Domingo II de Pascua


Queridos hermanos:

Tras esta Semana Santa, tan especial para muchos, recorremos ahora el camino de la Pascua, tras la Resurrección de Nuestro Señor. Vamos al encuentro con Dios, durante el tiempo litúrgico más importante del año, en el que, durante 50 días, viviremos la alegría que Cristo da a los que le aman.

Durante la Octava de Pascua que concluimos este domingo, hemos estado leyendo y meditando la lectura de los Hechos de los Apóstoles, que nos narran la vivencia de Fe que están experimentando los Apóstoles y los Discípulos de Cristo, al igual que en cada Evangelio, hemos disfrutado con las distintas apariciones en las que el Resucitado, va apareciéndose a los suyos para fortalecerlos en la inminente tarea que les espera: llevar esta Buena Noticia al mundo entero. Casi nada.

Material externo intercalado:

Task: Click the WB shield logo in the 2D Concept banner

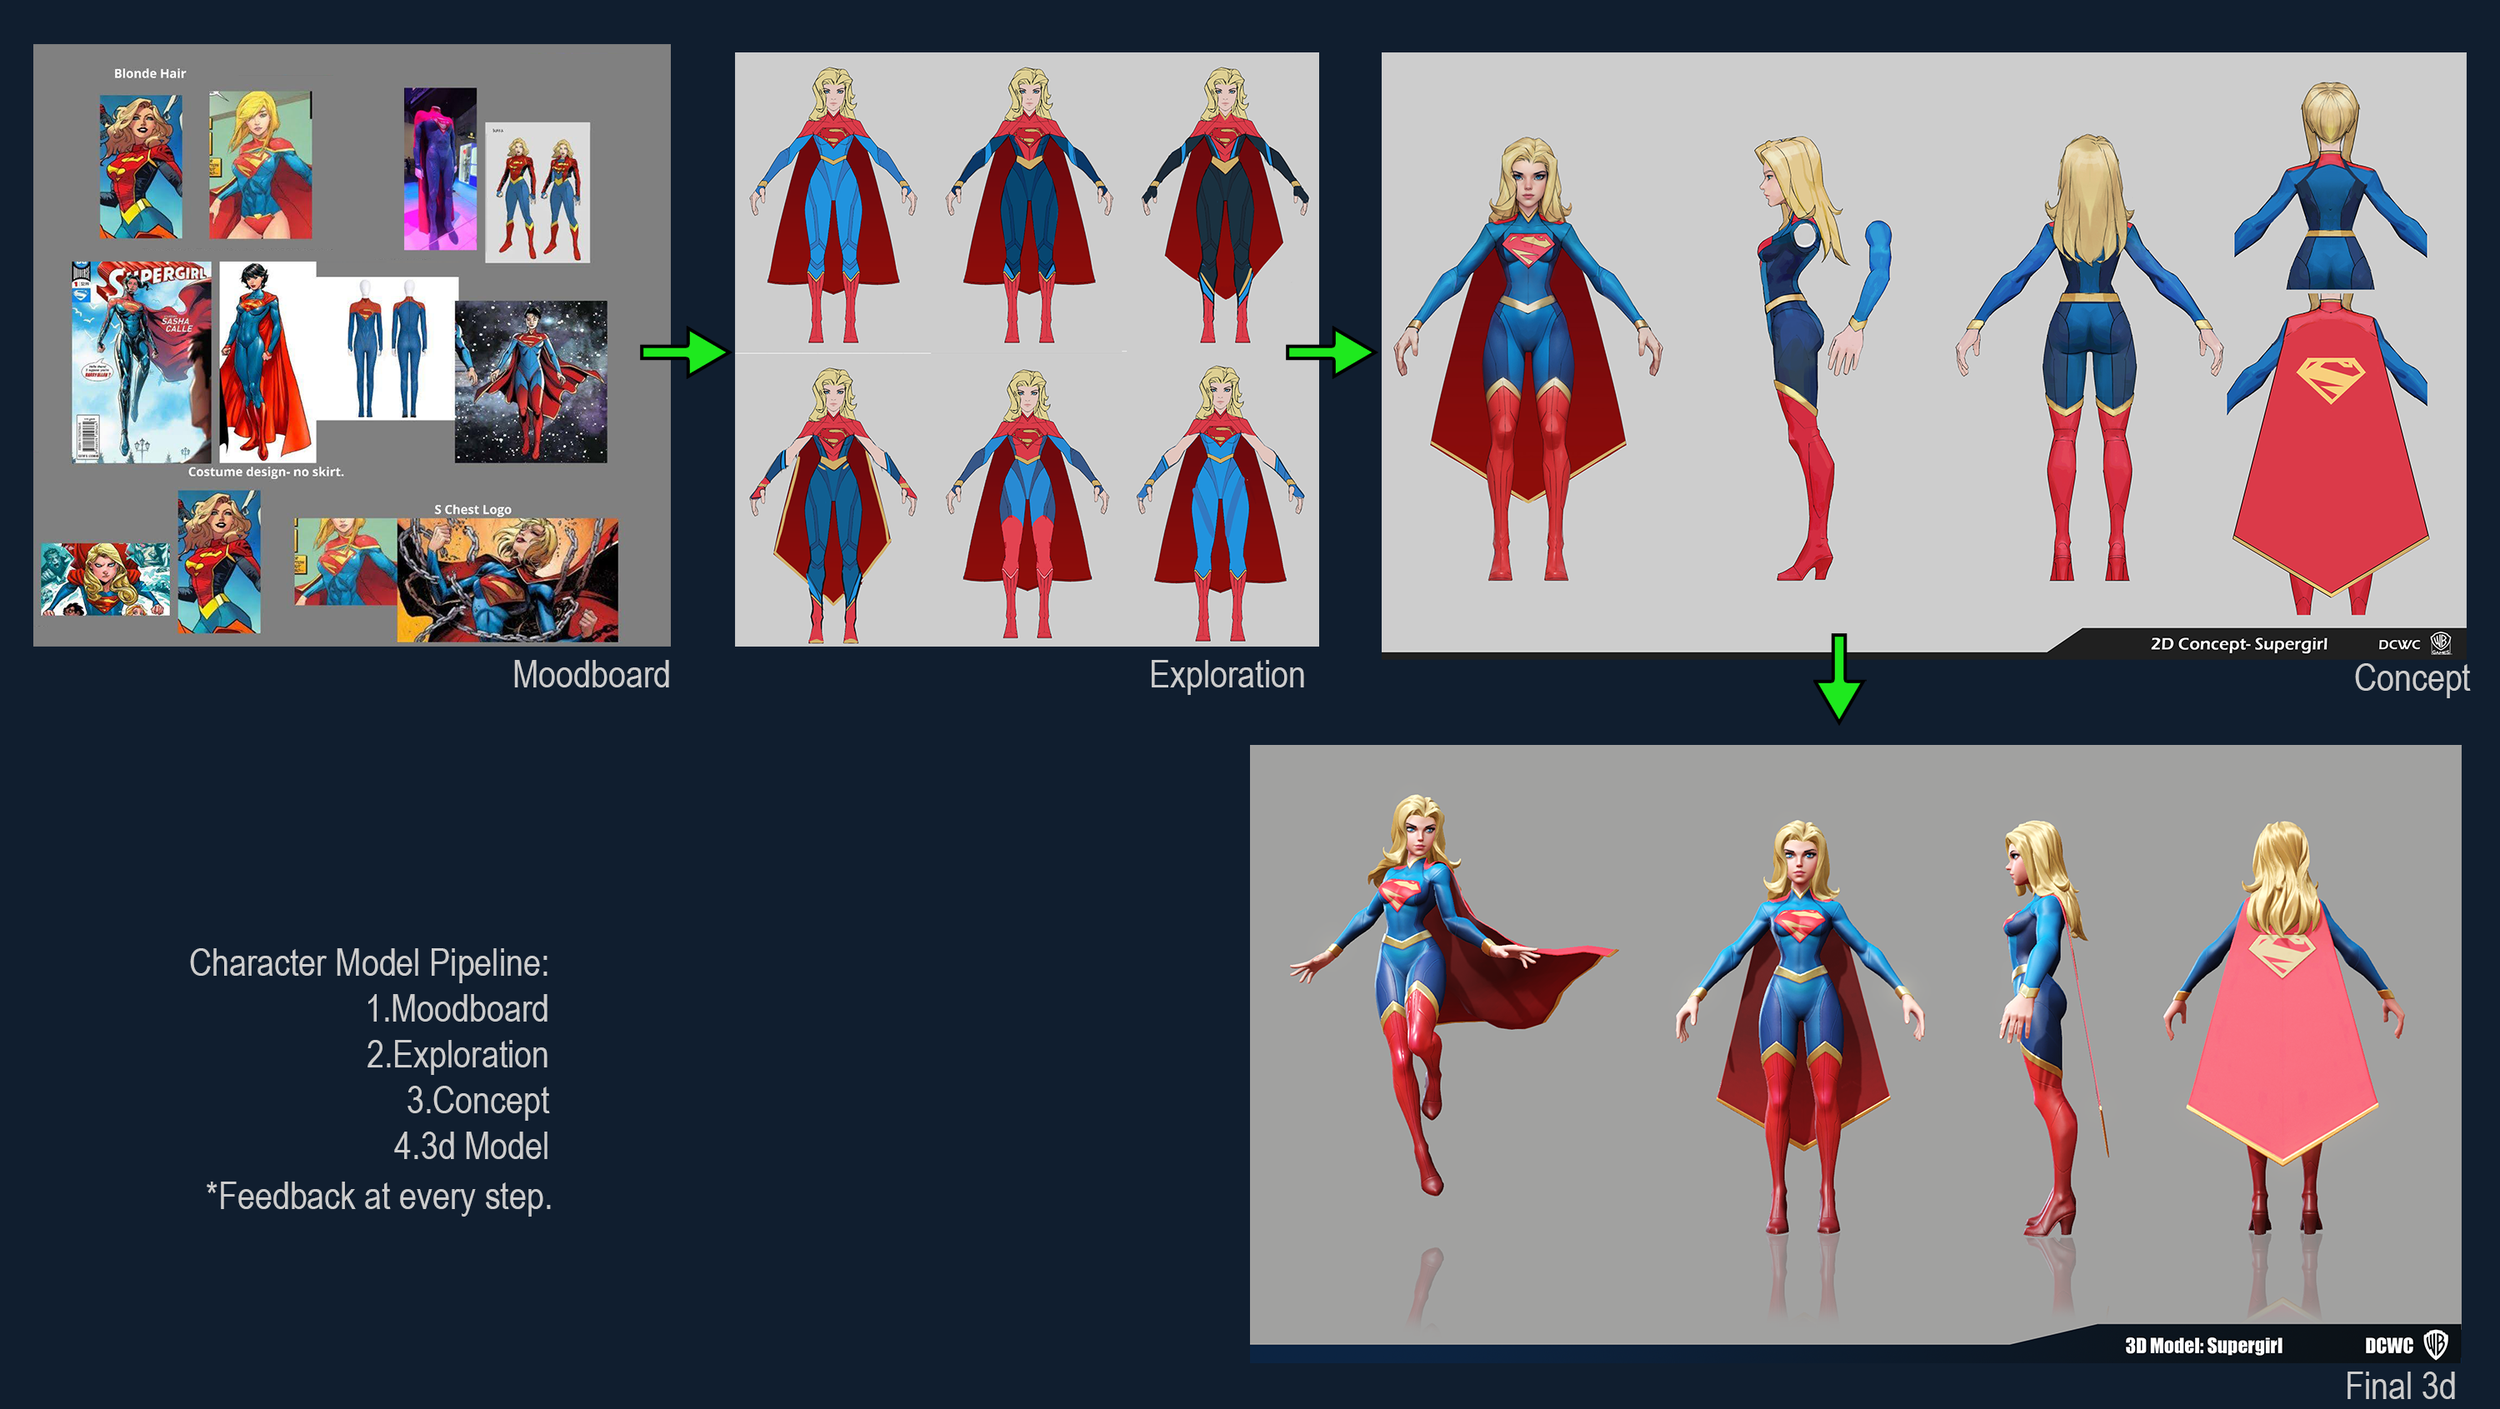Action: 2440,643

En este Domingo, primer día de la semana, leemos como Cristo se presenta con esas palabras que nos confortan a todos desde hace 2000 años: “ La Paz esté con vosotros”. Los discípulos estaban “todos juntos”, dato muy importante, no se habían dividido, sino que seguían unidos. Con las puertas cerradas “por miedo a los judíos”, ya que aún no han asimilado esa paz que nos trae el Crucificado, vivo ahora.

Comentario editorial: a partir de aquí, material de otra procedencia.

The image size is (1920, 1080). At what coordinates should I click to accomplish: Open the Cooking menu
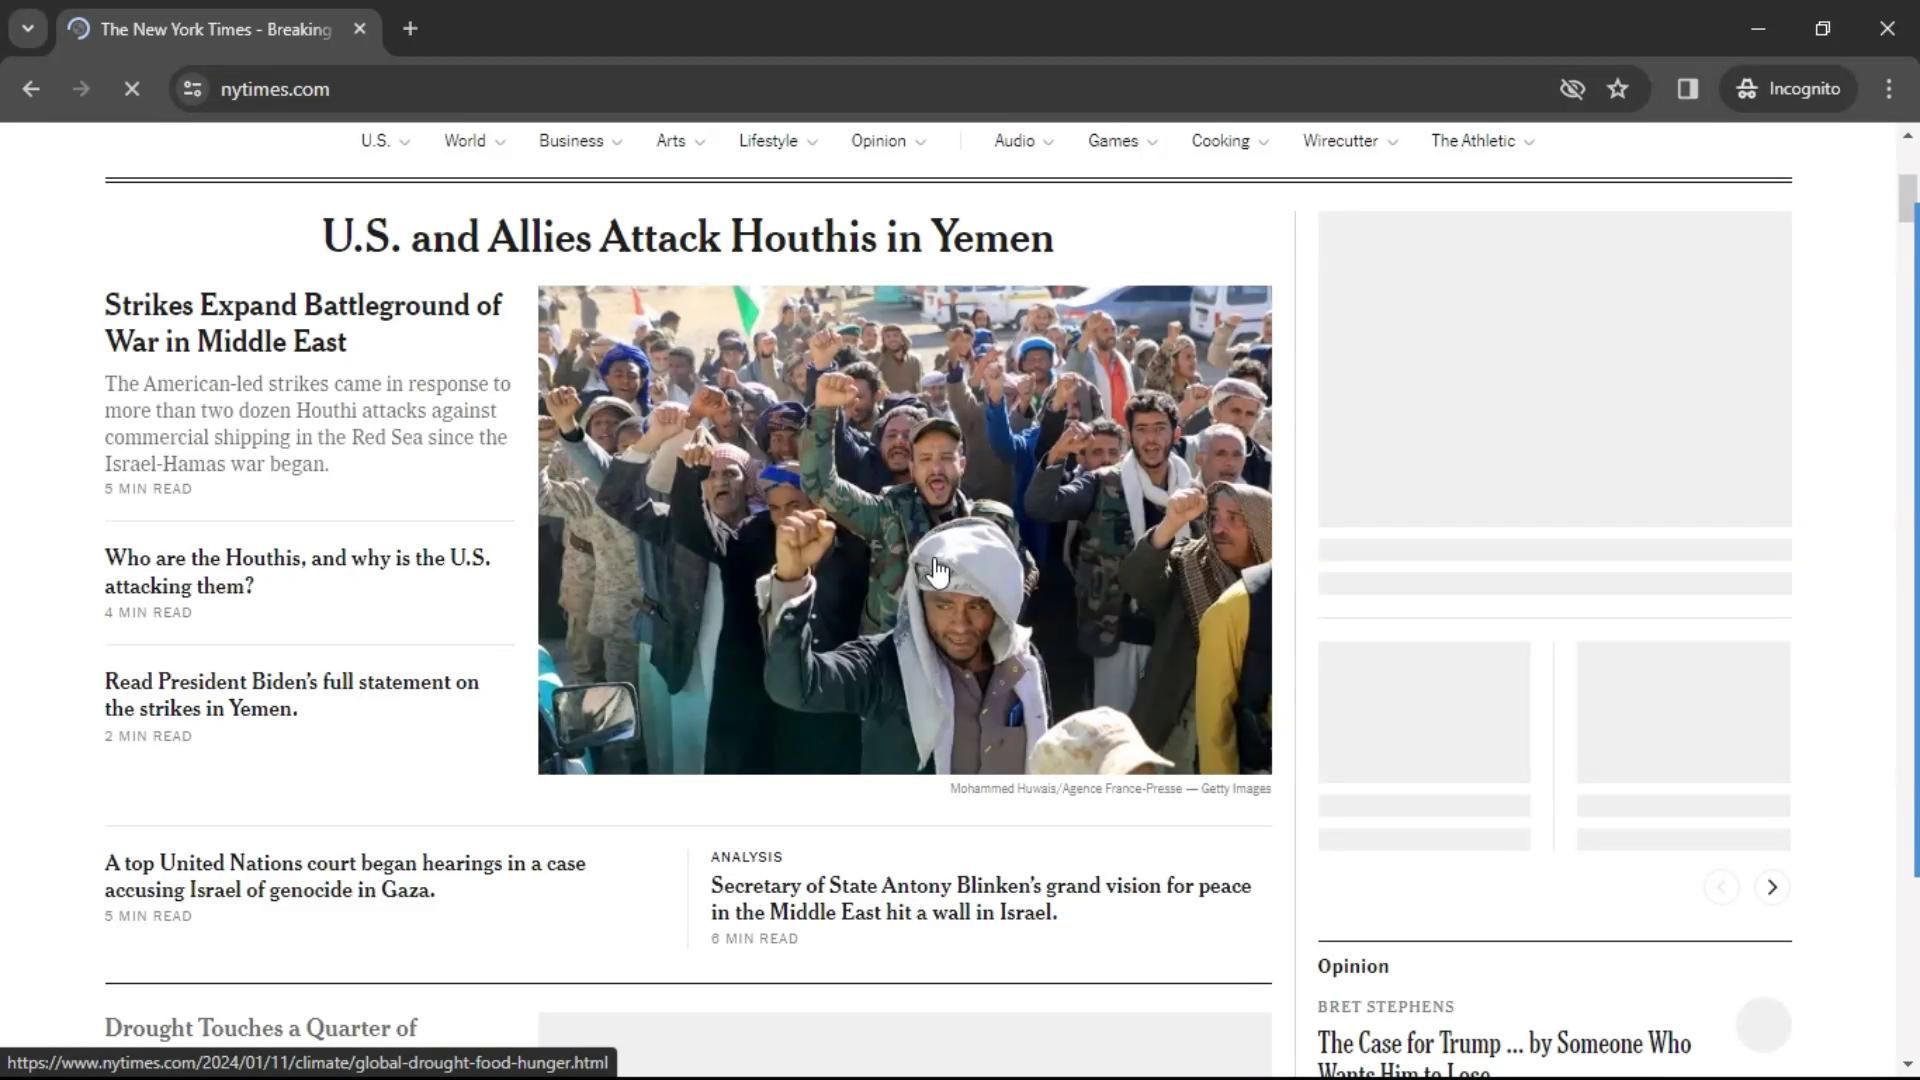[x=1229, y=141]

“A quienes les perdonéis los pecados, les quedan perdonados; a quienes se los retengáis, les quedan retenidos”. Primera misión para los Apóstoles, limpiar la suciedad de las almas que se acerquen a pedir perdón al Todopoderoso. Tan importante es esta misión, para que sea el primer encargo a los 11? Claro!!! Esa ha sido la causa de la Encarnación, Infancia, Predicación, Milagros, Pasión, Muerte y Resurrección. Dios ha venido al mundo para redimir y salvar lo que estaba perdido. Es un Dios que se preocupa de la Creación de sus manos: la humanidad.

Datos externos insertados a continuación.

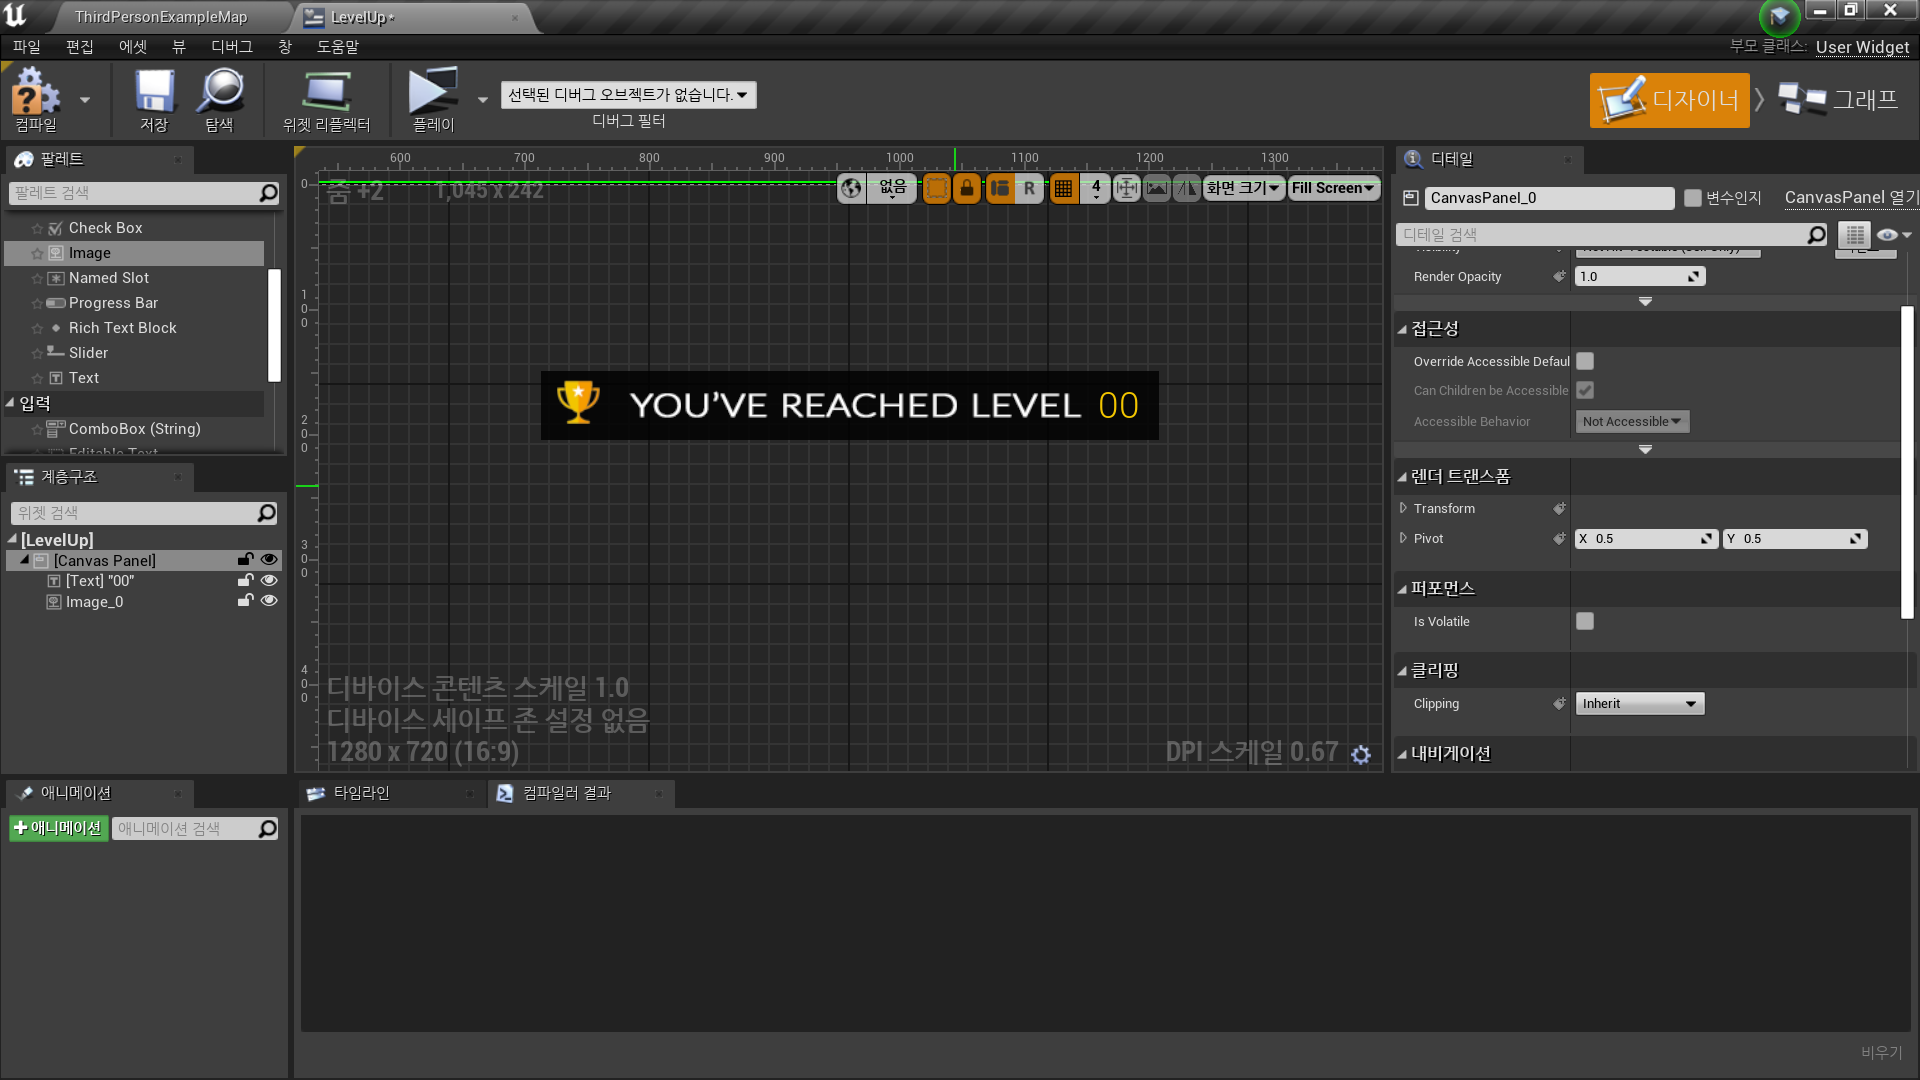Open DPI scale settings gear
The height and width of the screenshot is (1080, 1920).
coord(1361,755)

Por eso, el Señor ama al hombre, pero odia su pecado; por eso los cristianos creyentes, nos esforzamos en que la Fe se manifieste en obras buenas; nos pide estar unidos, porque somos su Cuerpo, la Iglesia. Y por ello, todo aquello que divide, viene del Maligno: guerra, hambre, críticas, chismorreos, falta de perdón, etc.

La unión nos hace crecer en la Fe, el odio nos aparta de ella. De ahí la primera lectura, “lo tenían todo en común”, estaban todos a una, y su prioridad era la oración y la ayuda a los pobres, con sus propios recursos. Cosa que no tiene nada que ver con la ideología de Marx, que se leyó esta lectura, pero quitó a Dios del medio y, por ello, ha sido una formación que ha robado, asesinado y matado de hambre a millones de personas: porque su dios es el estado. Nada que ver con la Caritas, el amor cristiano; que piensa más en el hermano necesitado, que en uno mismo. Hoy, en España y en el resto del mundo, se pueden haber cerrado los Templos, pero no la Iglesia; porque la Iglesia somos todos los bautizados creyentes, y hoy, sigue siendo benefactora de todos, sin excepción.

Cosa que Tomas, el pobre, no había entendido aún. No había dado crédito a las promesas del Maestro:” al tercer día, resucitaré”, ni el anuncio de sus compañeros Así que, cuando se quedó admirado de tocar las llagas del Señor, exclamó: “Señor mío y Dios mío”. Ahora Tomas? Así que Cristo, alabó a todos aquellos que creemos sin haber visto; y creer significa, confiar, obrar, aceptar sin entender, obedecer a contra corriente, dar sin esperar nada a cambio. Si así lo hacemos, salvaremos muchas almas, empezando por la nuestra propia, como reza la segunda lectura de hoy.

Así que, amigos, vivamos de la Fe en el Resucitado, porque lo demás es quincalla, comparado con sentir a Dios, sin verlo con estos ojos de carne. A Dios se le siente y se “ve”, en todo lo que nos quiere cada día. Devolvamos amor, que Amor con amor se paga.

Feliz Día del Señor, feliz Domingo!!!!